» Directions for this task:
Please copy the last part of the entries exactly: the line that has "The image size is (2576, 1265)." and every line up to and including the end, nothing more.

» Record extracts:
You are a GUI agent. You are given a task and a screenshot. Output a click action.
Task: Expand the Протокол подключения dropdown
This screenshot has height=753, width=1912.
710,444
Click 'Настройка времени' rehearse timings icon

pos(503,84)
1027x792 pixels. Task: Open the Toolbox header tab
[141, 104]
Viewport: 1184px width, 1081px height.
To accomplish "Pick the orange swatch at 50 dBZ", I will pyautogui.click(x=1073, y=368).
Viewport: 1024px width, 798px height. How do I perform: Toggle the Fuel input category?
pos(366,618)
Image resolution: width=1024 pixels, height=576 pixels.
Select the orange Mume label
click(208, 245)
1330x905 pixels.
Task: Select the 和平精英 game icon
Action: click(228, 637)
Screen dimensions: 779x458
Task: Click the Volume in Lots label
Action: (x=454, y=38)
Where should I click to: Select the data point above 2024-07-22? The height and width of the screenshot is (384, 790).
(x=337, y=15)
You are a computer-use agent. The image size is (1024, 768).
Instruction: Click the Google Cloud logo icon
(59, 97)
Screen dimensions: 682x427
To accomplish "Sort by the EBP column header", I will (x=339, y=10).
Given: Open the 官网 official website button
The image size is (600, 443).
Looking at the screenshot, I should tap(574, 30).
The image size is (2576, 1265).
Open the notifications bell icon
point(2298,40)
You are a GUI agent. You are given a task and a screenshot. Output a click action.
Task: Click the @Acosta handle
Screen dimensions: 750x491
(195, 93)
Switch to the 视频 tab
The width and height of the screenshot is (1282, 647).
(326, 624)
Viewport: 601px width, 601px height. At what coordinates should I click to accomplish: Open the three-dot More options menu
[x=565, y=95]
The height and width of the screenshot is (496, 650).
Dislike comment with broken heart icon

» Exercise solution:
The image size is (2576, 1265).
Open the notifications bell icon
point(2298,40)
You are a GUI agent. You are given a task and a screenshot. Output a click action.
Task: Click the @Acosta handle
Screen dimensions: 750x491
(195, 93)
Switch to the 视频 tab
The width and height of the screenshot is (1282, 647).
(326, 624)
Viewport: 601px width, 601px height. At what coordinates should I click to accomplish: Open the three-dot More options menu
[x=565, y=95]
The height and width of the screenshot is (496, 650).
Dislike comment with broken heart icon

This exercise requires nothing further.